- **TEXTO SELECIONADO**:
"""

Temática batida fragiliza obra "ocidental"

ALBERTO MUSSA
ESPECIAL PARA A FOLHA

Em relação à primeira metade do século 20, existe hoje, mesmo proporcionalmente, um número bem maior de autores oriundos de países economicamente periféricos publicando livros nos mercados literários da Europa e da América do Norte.
O dado é positivo. Mas é curioso que não tenha havido um aumento correspondente na quantidade de especialistas nas línguas, literaturas ou culturas dessas nações. A aparente contradição se explica: são escritores do Terceiro Mundo que emigram e fazem carreira na França, Inglaterra ou nos EUA, escrevendo em idioma estrangeiro, embora se atenham a temas étnicos ou nacionais.
Atiq Rahimi é um caso desses. Nascido no Afeganistão e exilado na França desde os anos 80, escreve em francês. Teve dois livros publicados aqui ("Terra e Cinzas" e "As Mil Casas do Sonho e do Terror", ambientados nas guerras afegãs) e acaba de lançar "Syngué Sabour: Pedra-de-Paciência".

"""

- **REGISTROS FORNECIDOS**:
"""

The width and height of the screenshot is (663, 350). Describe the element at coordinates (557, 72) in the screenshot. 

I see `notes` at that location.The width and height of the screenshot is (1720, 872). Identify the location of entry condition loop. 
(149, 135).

"""
"""

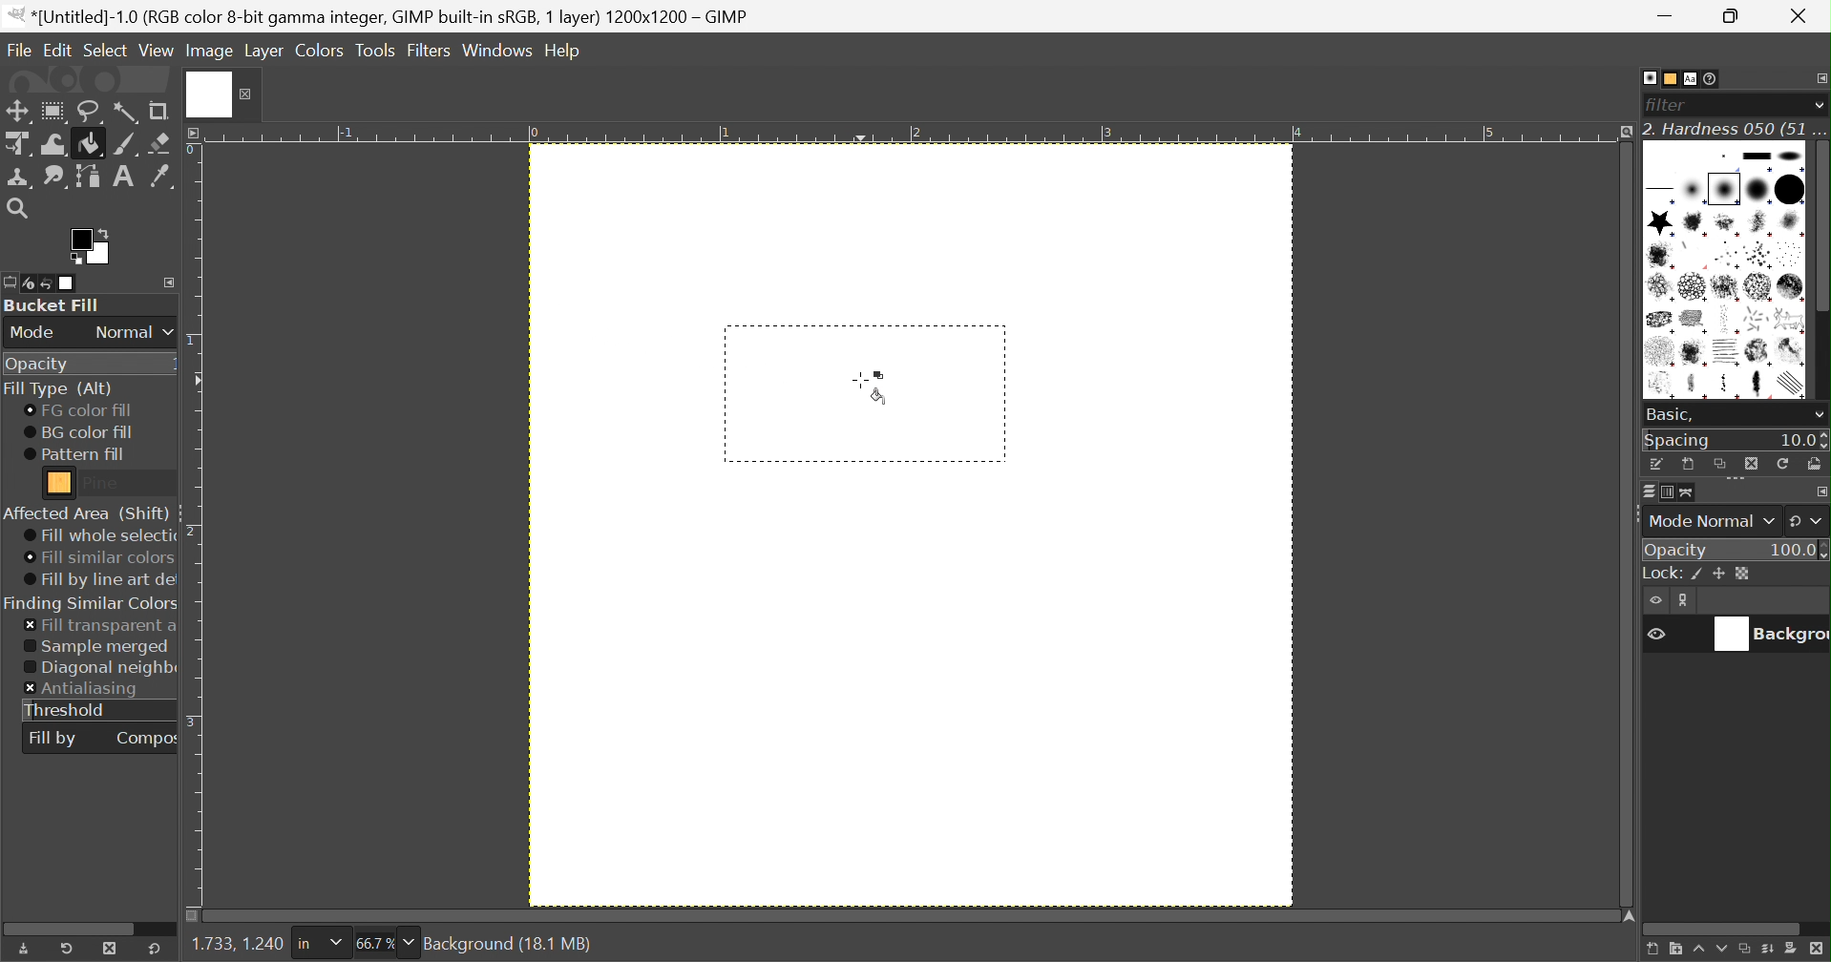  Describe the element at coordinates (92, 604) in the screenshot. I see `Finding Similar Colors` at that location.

"""
"""

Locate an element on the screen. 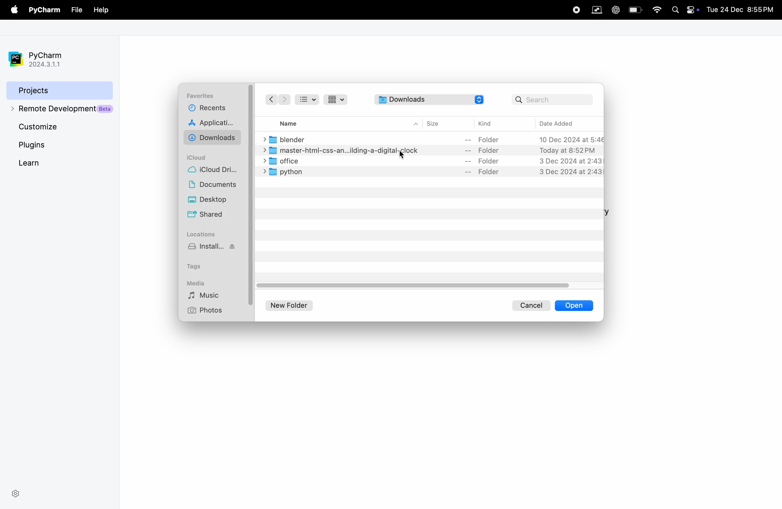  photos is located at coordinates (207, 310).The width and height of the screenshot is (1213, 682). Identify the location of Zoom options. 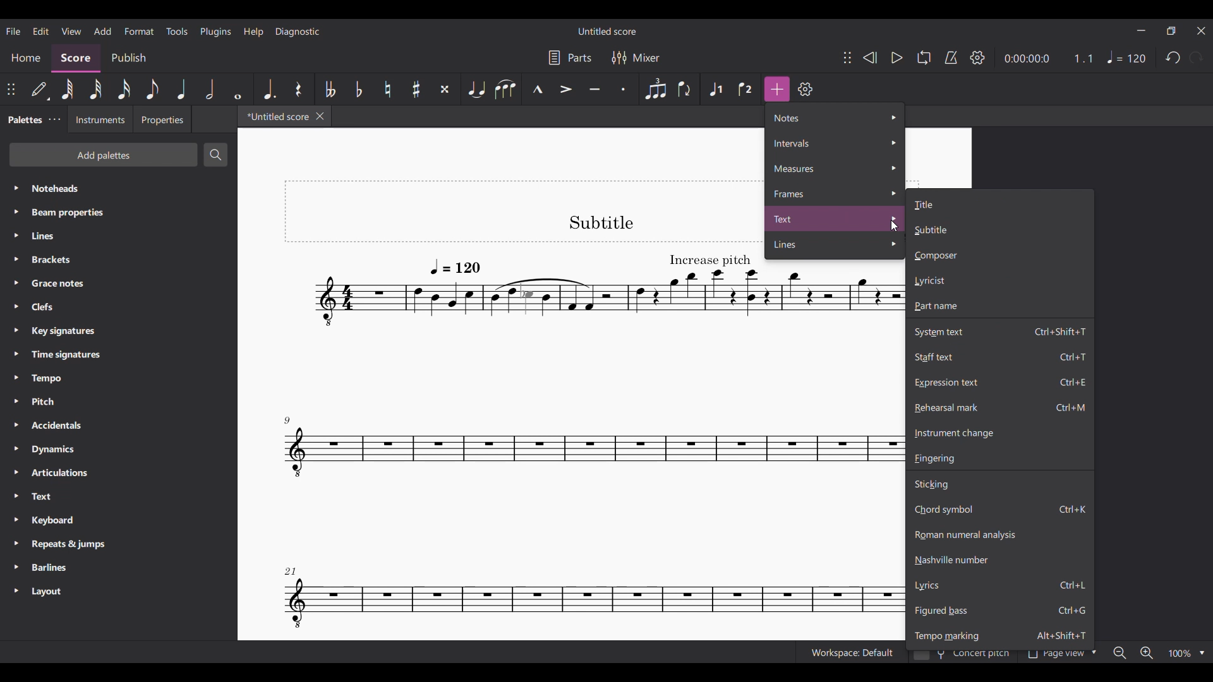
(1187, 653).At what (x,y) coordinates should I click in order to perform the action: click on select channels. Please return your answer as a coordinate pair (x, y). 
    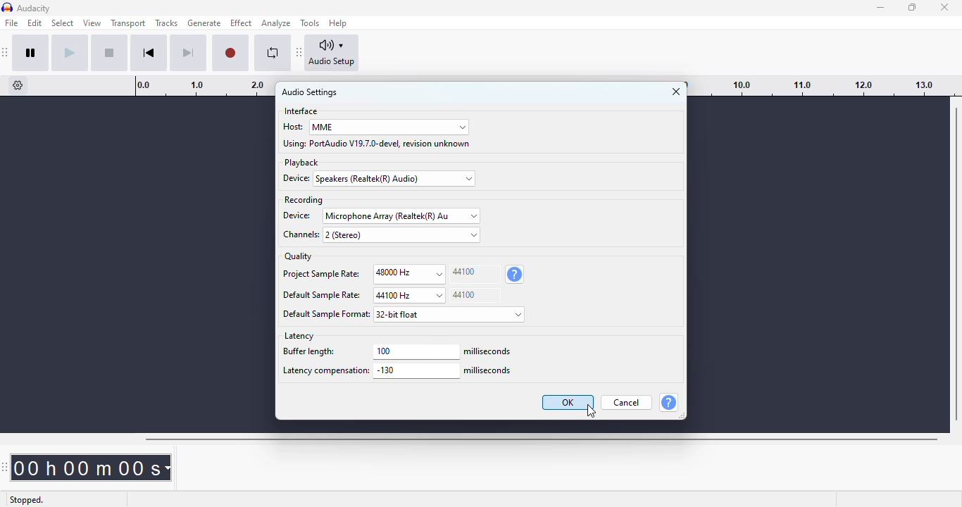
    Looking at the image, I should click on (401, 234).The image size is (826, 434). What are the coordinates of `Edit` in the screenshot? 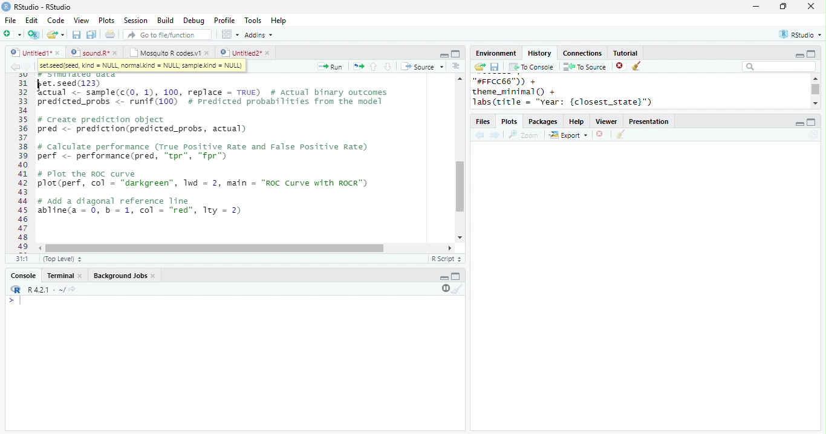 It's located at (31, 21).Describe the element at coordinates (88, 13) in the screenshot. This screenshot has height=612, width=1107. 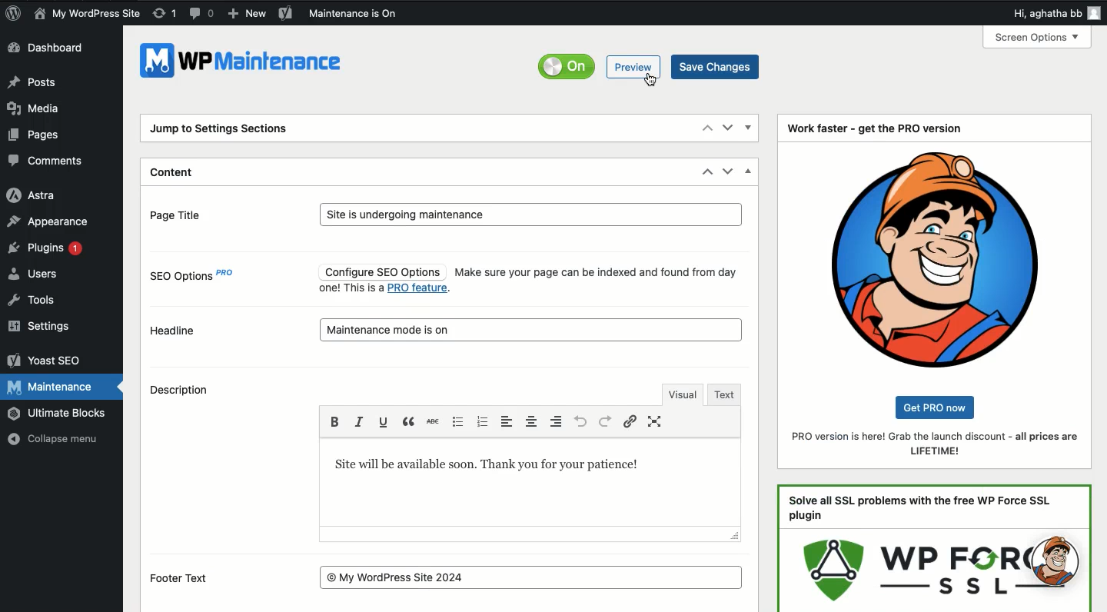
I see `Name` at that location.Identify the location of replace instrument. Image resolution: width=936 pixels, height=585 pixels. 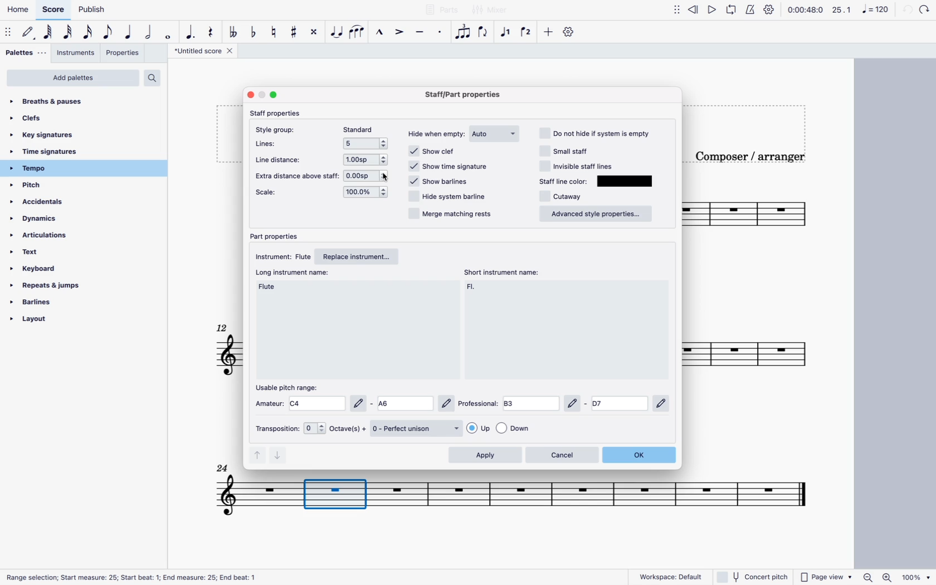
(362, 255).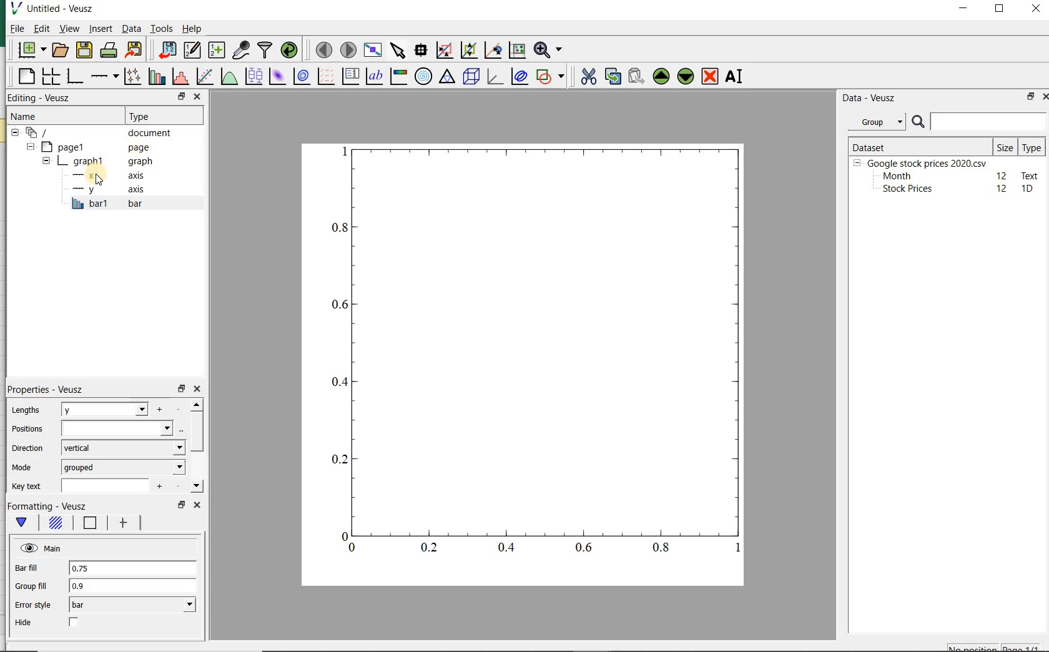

"""

- **INSTRUÇÃO DADA**: Transcreva sem alterações o trecho do texto sobre escritores de países periféricos, começando em "O dado é positivo." e terminando em "étnicos ou nacionais.". Os registros provêm de outra fonte.

- **RESPOSTA COMPLETA**:
O dado é positivo. Mas é curioso que não tenha havido um aumento correspondente na quantidade de especialistas nas línguas, literaturas ou culturas dessas nações. A aparente contradição se explica: são escritores do Terceiro Mundo que emigram e fazem carreira na França, Inglaterra ou nos EUA, escrevendo em idioma estrangeiro, embora se atenham a temas étnicos ou nacionais.